C'était injuste envers le Japon. Le pays d'Asie est bien loin d'être le seul à faire encore usage de ces antédiluviennes disquettes, qui sont encore présentes dans un nombre impressionnant de systèmes techniques, ainsi que l'explique Ars Technica.
Le média américain prend l'exemple d'un homme spécialisé dans la broderie et dont les vieilles et coûteuses machines –de fabrication japonaises justement– ne permettent le transfert des designs à reproduire que via de telles disquettes.
Ces dernières ne concernent pourtant pas que des domaines ultra-spécialisés comme celui-ci. Jusqu'en 2019 et aussi fou ou étrange que cela puisse paraître, le très délicat arsenal nucléaire des États-Unis était encore géré grâce à de vieux floppy disks.
Plus étonnant encore: si vous êtes récemment monté dans un Boeing 747-200, mais c'est également vrai des 767 ou des Airbus A320 les plus anciens, il est possible que leurs systèmes informatiques continuent d'être mis à jour grâce à des disquettes.

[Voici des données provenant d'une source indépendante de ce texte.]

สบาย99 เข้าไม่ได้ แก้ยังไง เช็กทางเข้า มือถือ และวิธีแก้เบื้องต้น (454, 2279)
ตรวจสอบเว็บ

«Quand une mise à jour est émise, nous devons d'abord la transférer sur deux disquettes 3,5 pouces. Et puisqu'aucun ordinateur actuel ne dispose du lecteur nécessaire, nous avons dû en acheter un spécifiquement pour cet usage», explique à Ars Technica, Davit Niazashvili, qui travaille à la maintenance de vieux avions cargo à Tbilissi, en Géorgie.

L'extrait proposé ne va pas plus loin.